─── EXTRAIT CHOISI ───

254. Le travail humain procède immédiatement des personnes créées à l’image de Dieu, et appelées à prolonger, les unes avec et pour les autres, l’œuvre de la création en dominant la terre (cf. Gn 1, 28 ; GS 34 ; CA 31). Le travail est donc un devoir : " Si quelqu’un ne veut pas travailler, qu’il ne mange pas non plus " (2 Th 3, 10 ; cf. 1 Th 4, 11). Le travail honore les dons du Créateur et les talents reçus. Il peut aussi être rédempteur. En endurant la peine (cf. Gn 3, 14-19) du travail en union avec Jésus, l’artisan de Nazareth et le crucifié du Calvaire, l’homme collabore d’une certaine façon avec le Fils de Dieu dans son Œuvre rédemptrice. Il se montre disciple du Christ en portant la Croix, chaque jour, dans l’activité qu’il est appelé à accomplir (cf. LE 27). Le travail peut être un moyen de sanctification et une animation des réalités terrestres dans l’Esprit du Christ.

(CEC 2427)

255. Pour les croyants, une chose est certaine : considérée en elle-même, l’activité humaine, individuelle et collective, ce gigantesque effort par lequel les hommes, tout au long des siècles, s’acharnent à améliorer leurs conditions de vie, correspond au dessein de Dieu. L’homme, créé à l’image de Dieu, a en effet reçu la mission de soumettre la terre et tout ce qu’elle contient, de gouverner le cosmos en sainteté et justice et, en reconnaissant Dieu comme Créateur de toutes choses, de lui référer son être ainsi que l’univers : en sorte que, tout étant soumis à l’homme, le nom même de Dieu soit glorifié par toute la terre.

───

TRAVAIL DEMANDÉ
**1)** Recopiez fidèlement, dans l'extrait sur le travail humain, le passage qui commence par les mots contenant « 255. Pour les » et se termine par « toute la terre. ».
**2)** Présentez sous forme de liste JSON de chaînes, à raison d'une chaîne par ligne et sans les lignes vides, les lignes des entrées allant de la toute première jusqu'à celle qui contient « Click the Oct », celle-ci incluse.

─── LIGNES EN ENTRÉE ───

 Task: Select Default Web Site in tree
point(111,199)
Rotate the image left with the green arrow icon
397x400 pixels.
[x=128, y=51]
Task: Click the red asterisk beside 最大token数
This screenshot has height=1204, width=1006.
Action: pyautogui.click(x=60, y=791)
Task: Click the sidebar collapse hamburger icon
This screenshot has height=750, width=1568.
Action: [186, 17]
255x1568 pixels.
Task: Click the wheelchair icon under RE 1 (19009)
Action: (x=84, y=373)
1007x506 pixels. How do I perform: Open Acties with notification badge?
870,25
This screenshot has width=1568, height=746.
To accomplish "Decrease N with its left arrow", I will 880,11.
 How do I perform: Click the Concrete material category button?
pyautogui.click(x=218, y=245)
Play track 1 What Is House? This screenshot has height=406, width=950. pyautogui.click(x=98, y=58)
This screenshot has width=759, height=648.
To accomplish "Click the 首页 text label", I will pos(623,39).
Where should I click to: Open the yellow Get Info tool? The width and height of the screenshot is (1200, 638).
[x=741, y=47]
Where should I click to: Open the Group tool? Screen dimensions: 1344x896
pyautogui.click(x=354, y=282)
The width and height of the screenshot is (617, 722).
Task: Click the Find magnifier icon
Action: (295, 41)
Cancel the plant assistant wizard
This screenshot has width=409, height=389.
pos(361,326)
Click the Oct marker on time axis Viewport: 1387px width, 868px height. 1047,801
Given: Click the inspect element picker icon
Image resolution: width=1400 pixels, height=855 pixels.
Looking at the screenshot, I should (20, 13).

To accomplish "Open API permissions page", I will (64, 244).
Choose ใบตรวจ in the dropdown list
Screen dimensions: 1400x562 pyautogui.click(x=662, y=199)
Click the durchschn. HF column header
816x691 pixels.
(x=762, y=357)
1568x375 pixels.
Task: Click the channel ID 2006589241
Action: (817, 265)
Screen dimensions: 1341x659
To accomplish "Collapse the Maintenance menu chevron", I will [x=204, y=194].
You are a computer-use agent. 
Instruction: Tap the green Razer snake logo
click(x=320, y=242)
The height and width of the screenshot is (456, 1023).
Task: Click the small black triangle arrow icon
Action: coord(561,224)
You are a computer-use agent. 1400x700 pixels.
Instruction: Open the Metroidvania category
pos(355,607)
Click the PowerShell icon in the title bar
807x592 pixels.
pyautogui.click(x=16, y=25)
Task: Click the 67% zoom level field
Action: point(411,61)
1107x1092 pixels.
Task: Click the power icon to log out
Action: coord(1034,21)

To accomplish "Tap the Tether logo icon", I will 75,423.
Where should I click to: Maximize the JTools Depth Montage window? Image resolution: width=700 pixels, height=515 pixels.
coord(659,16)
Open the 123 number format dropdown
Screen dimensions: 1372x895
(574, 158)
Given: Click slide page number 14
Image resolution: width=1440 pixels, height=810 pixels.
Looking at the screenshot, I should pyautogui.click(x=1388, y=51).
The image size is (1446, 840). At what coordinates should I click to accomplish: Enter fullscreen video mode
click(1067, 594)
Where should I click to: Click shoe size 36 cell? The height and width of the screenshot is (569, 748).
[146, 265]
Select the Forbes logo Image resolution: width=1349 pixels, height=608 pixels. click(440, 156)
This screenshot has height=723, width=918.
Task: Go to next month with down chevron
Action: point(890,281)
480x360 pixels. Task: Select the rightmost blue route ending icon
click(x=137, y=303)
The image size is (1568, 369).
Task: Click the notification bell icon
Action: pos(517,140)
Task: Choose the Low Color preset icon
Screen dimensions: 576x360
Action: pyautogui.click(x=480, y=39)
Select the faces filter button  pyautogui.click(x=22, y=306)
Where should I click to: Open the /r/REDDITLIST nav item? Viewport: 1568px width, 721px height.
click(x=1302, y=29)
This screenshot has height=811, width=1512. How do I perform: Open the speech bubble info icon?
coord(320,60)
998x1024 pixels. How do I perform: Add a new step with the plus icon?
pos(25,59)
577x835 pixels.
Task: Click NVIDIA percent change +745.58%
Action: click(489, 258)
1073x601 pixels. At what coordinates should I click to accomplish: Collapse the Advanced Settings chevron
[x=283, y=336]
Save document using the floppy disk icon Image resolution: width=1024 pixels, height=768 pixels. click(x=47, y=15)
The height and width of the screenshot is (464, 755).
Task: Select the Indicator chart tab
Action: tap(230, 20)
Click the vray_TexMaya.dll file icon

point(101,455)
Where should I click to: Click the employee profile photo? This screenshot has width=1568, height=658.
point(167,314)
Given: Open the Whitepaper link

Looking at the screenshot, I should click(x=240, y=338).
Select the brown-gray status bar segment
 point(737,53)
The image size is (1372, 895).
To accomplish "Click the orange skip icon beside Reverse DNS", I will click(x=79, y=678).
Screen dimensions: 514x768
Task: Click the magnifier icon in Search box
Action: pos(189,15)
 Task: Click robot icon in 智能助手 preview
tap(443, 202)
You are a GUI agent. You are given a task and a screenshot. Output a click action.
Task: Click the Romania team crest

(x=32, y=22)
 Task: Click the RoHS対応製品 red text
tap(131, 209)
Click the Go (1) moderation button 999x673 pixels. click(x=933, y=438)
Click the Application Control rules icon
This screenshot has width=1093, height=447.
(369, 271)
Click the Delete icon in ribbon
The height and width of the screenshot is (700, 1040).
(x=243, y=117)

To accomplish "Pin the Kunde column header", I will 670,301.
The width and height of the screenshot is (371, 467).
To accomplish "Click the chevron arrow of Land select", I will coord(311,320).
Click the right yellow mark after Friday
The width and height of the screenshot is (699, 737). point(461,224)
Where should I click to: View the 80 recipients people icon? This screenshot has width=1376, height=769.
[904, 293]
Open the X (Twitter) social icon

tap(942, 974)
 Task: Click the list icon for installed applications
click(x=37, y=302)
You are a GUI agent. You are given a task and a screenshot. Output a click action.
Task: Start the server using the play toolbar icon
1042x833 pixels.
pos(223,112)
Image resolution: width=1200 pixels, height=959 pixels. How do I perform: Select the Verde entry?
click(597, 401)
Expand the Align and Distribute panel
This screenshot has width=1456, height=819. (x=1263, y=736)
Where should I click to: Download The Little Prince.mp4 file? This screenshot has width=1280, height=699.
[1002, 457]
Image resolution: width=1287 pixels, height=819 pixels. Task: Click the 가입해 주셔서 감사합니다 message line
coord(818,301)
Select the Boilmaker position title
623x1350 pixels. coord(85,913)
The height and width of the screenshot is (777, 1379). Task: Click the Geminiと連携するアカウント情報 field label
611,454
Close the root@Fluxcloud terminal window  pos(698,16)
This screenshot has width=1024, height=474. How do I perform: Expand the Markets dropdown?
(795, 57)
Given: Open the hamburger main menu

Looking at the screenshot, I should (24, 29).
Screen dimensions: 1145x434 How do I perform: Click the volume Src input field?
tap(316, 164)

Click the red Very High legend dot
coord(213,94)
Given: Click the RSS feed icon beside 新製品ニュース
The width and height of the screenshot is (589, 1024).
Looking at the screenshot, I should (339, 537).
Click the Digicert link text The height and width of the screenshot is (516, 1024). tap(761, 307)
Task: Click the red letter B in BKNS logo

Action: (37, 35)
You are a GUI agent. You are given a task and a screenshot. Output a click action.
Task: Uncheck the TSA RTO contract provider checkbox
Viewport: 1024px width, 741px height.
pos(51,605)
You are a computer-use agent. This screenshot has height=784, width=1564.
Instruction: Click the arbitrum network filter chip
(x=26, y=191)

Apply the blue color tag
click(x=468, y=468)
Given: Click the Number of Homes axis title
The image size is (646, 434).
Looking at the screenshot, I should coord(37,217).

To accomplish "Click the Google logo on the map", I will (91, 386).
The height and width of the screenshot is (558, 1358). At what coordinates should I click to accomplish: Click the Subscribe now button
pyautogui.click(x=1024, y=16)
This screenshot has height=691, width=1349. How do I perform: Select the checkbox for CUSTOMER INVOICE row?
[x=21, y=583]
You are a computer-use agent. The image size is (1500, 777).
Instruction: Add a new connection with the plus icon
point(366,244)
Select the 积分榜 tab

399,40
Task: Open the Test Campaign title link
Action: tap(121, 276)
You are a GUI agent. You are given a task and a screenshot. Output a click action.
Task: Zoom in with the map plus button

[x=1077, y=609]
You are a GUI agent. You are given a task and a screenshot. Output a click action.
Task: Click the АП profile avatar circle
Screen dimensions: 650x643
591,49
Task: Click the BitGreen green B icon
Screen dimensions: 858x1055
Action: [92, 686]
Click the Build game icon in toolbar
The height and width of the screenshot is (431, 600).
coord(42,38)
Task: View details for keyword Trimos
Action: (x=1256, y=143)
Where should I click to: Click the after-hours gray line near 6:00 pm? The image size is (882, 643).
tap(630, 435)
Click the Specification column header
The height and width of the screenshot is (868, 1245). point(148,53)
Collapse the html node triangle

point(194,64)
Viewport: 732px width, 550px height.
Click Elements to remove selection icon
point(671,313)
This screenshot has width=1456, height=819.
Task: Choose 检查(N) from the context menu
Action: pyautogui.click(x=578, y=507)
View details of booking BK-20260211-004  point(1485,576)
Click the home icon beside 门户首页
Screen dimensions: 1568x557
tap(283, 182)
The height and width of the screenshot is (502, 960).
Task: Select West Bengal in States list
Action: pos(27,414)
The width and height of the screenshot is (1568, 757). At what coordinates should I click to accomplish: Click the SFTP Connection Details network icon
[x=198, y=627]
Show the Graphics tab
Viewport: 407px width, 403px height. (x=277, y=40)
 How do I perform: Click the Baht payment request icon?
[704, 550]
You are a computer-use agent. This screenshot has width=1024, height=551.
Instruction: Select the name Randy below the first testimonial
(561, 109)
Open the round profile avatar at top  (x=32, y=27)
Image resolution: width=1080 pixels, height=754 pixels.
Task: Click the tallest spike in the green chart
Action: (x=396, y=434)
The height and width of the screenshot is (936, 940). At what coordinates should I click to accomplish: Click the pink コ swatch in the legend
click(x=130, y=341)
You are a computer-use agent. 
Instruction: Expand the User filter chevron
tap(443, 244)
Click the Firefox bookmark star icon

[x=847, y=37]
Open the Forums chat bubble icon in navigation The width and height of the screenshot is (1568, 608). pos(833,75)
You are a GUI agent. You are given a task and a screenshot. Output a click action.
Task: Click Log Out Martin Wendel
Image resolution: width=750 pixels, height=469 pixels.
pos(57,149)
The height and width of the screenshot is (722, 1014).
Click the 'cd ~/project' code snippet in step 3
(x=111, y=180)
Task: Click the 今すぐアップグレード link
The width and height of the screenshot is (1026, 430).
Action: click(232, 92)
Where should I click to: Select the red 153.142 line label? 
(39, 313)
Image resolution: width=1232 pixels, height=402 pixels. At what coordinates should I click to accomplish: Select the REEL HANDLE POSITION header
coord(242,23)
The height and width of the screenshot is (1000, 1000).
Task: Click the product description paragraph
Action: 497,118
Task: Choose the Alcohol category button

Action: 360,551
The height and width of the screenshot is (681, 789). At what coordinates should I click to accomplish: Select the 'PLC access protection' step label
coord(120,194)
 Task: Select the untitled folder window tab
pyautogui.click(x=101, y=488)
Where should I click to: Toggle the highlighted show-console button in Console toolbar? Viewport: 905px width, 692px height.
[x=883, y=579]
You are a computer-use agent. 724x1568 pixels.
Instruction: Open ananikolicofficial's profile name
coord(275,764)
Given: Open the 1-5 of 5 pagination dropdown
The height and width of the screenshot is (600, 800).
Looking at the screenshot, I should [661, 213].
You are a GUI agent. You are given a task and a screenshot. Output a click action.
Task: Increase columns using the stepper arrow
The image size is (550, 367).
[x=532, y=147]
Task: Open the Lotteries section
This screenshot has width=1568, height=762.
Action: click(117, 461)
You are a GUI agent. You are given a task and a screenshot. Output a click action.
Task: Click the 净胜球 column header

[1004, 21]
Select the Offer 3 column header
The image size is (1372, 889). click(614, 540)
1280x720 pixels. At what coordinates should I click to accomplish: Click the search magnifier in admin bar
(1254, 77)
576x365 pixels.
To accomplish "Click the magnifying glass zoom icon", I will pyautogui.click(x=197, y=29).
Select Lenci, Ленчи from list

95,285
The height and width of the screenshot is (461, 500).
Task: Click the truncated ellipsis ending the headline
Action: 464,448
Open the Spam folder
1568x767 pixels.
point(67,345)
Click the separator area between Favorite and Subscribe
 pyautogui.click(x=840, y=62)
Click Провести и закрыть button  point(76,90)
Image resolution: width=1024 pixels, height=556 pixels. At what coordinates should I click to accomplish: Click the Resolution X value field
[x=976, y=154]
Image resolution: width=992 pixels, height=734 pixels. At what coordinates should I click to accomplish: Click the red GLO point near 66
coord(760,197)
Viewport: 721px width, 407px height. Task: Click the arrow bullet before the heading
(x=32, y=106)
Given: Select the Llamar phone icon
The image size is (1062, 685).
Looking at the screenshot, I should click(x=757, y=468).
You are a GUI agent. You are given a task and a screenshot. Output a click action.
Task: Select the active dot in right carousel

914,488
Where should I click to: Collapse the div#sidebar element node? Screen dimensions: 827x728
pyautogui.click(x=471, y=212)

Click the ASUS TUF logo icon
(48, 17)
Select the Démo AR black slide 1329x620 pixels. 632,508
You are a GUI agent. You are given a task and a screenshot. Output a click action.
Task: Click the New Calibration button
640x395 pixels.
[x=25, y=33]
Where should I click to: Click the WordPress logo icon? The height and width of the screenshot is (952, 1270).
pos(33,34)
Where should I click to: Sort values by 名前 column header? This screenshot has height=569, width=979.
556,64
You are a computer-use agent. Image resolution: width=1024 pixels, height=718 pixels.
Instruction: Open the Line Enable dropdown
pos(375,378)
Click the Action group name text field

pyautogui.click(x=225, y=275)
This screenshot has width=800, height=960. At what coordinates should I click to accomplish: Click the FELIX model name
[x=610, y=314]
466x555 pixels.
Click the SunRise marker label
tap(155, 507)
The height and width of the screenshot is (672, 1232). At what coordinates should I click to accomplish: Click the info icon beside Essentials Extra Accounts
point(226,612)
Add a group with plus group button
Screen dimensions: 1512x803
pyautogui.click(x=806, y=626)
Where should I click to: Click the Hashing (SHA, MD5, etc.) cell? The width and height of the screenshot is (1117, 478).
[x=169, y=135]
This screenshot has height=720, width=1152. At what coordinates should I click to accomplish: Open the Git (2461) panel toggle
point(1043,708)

───

RÉPONSES COMPLÈTES
**1)**
255. Pour les croyants, une chose est certaine : considérée en elle-même, l’activité humaine, individuelle et collective, ce gigantesque effort par lequel les hommes, tout au long des siècles, s’acharnent à améliorer leurs conditions de vie, correspond au dessein de Dieu. L’homme, créé à l’image de Dieu, a en effet reçu la mission de soumettre la terre et tout ce qu’elle contient, de gouverner le cosmos en sainteté et justice et, en reconnaissant Dieu comme Créateur de toutes choses, de lui référer son être ainsi que l’univers : en sorte que, tout étant soumis à l’homme, le nom même de Dieu soit glorifié par toute la terre.

**2)**
[
  " Task: Select Default Web Site in tree",
  "point(111,199)",
  "Rotate the image left with the green arrow icon",
  "397x400 pixels.",
  "[x=128, y=51]",
  "Task: Click the red asterisk beside 最大token数",
  "This screenshot has height=1204, width=1006.",
  "Action: pyautogui.click(x=60, y=791)",
  "Task: Click the sidebar collapse hamburger icon",
  "This screenshot has height=750, width=1568.",
  "Action: [186, 17]",
  "255x1568 pixels.",
  "Task: Click the wheelchair icon under RE 1 (19009)",
  "Action: (x=84, y=373)",
  "1007x506 pixels. How do I perform: Open Acties with notification badge?",
  "870,25",
  "This screenshot has width=1568, height=746.",
  "To accomplish \"Decrease N with its left arrow\", I will 880,11.",
  " How do I perform: Click the Concrete material category button?",
  "pyautogui.click(x=218, y=245)",
  "Play track 1 What Is House? This screenshot has height=406, width=950. pyautogui.click(x=98, y=58)",
  "This screenshot has width=759, height=648.",
  "To accomplish \"Click the 首页 text label\", I will pos(623,39).",
  "Where should I click to: Open the yellow Get Info tool? The width and height of the screenshot is (1200, 638).",
  "[x=741, y=47]",
  "Where should I click to: Open the Group tool? Screen dimensions: 1344x896",
  "pyautogui.click(x=354, y=282)",
  "The width and height of the screenshot is (617, 722).",
  "Task: Click the Find magnifier icon",
  "Action: (295, 41)",
  "Cancel the plant assistant wizard",
  "This screenshot has width=409, height=389.",
  "pos(361,326)",
  "Click the Oct marker on time axis Viewport: 1387px width, 868px height. 1047,801"
]